I'm around 30% that an implanted group of 10 would actually manage a pivotal act, conditional on hardware being solved.

Speech and text are extremely inefficient. For example, math textbooks are routinely more than one page long.

This sucks! I want the entirety of human hard-science results to pass through my mind at least once. Someone learned each of those concepts, but they can't just copy their Understanding to me.^[1]

Or perhaps they can?

If we can read and write enough neural state, then communication is a unusually friendly target for cognitive augmentation. Unlike most enhancements, it doesn't need (non-hardware) neuroscience breakthroughs in about half of possible worlds from my perspective.

Humans are already exceptionally skilled at communication despite terrible bandwidth. By speaking while learning neuralese, we can use spoken language and feature engineering as training wheels to bootstrap telepathy.

(To be clear, I'm talking about hardware and software to pass carefully-translated brain activity between people. It's not spooky.)

■ Directions for this task
Set down, word for word, the stretch of the brain-to-brain communication post starting at "If we can read" and ending at "from my perspective.".

■ Data excerpts
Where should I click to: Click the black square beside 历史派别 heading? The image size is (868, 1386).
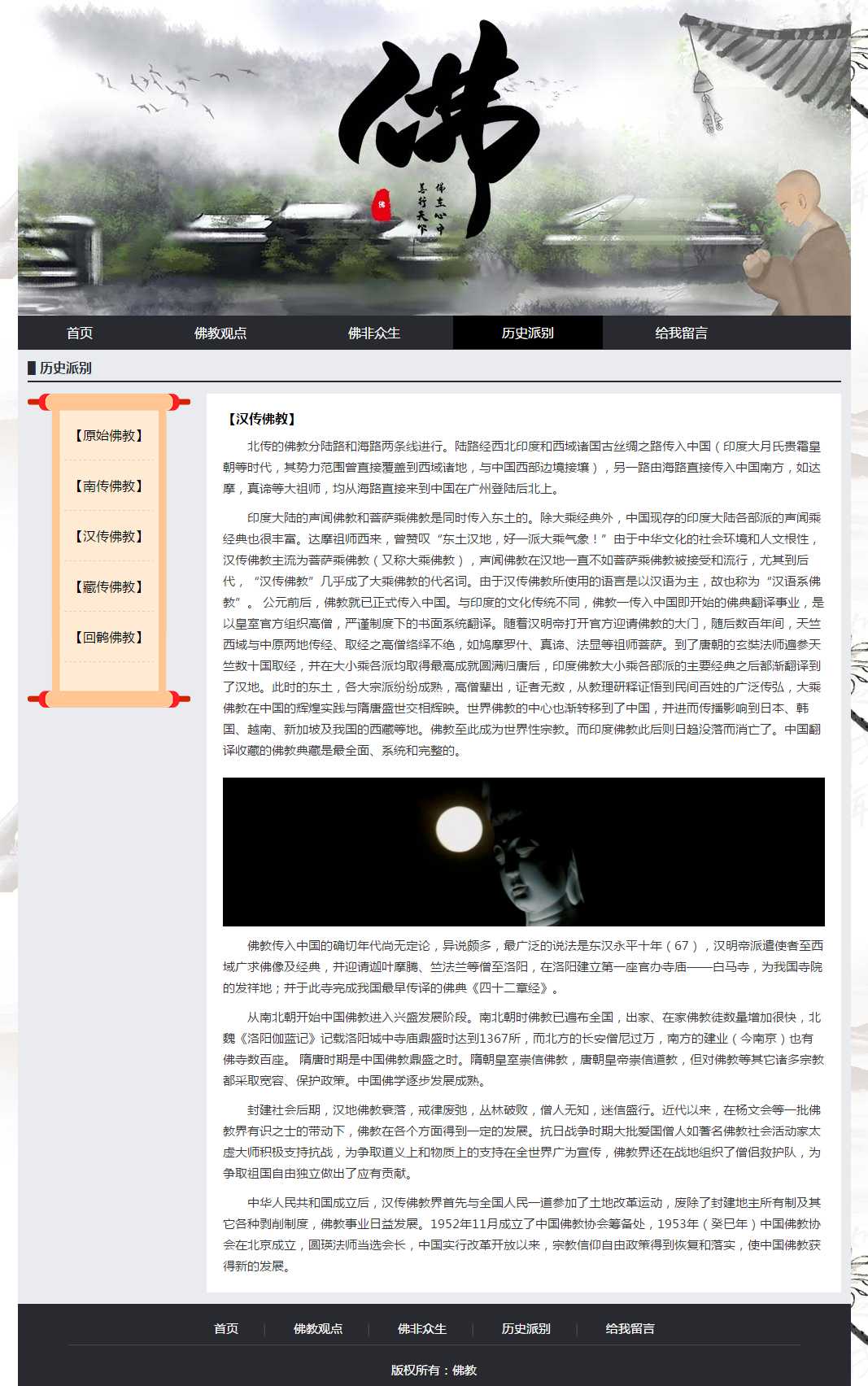(x=32, y=368)
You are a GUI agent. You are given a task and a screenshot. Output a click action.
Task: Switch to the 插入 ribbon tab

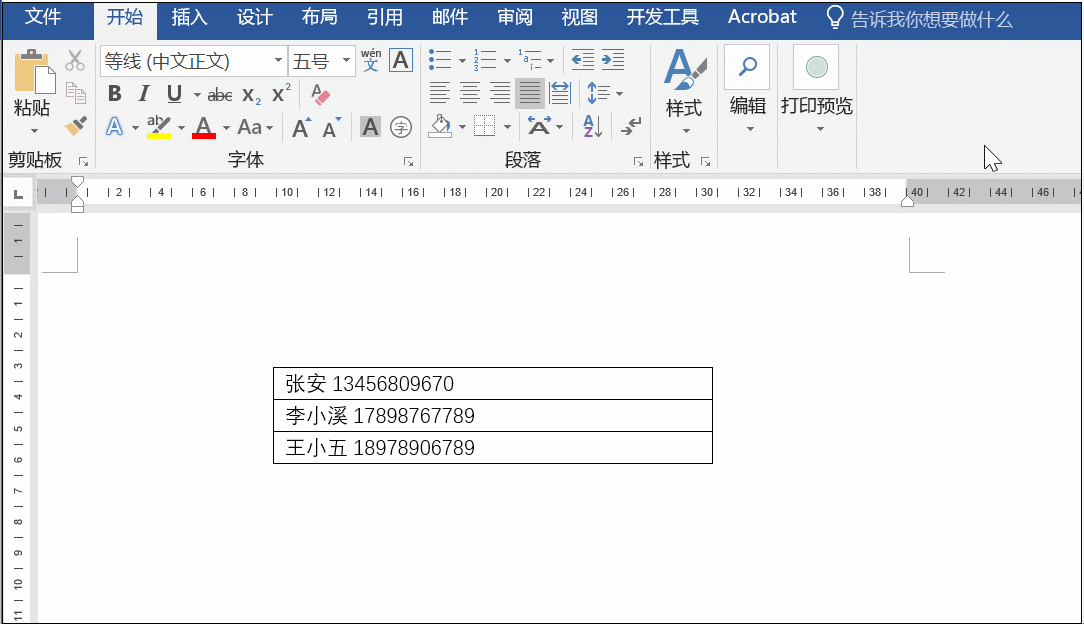pos(191,17)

■ Finished exercise
If we can read and write enough neural state, then communication is a unusually friendly target for cognitive augmentation. Unlike most enhancements, it doesn't need (non-hardware) neuroscience breakthroughs in about half of possible worlds from my perspective.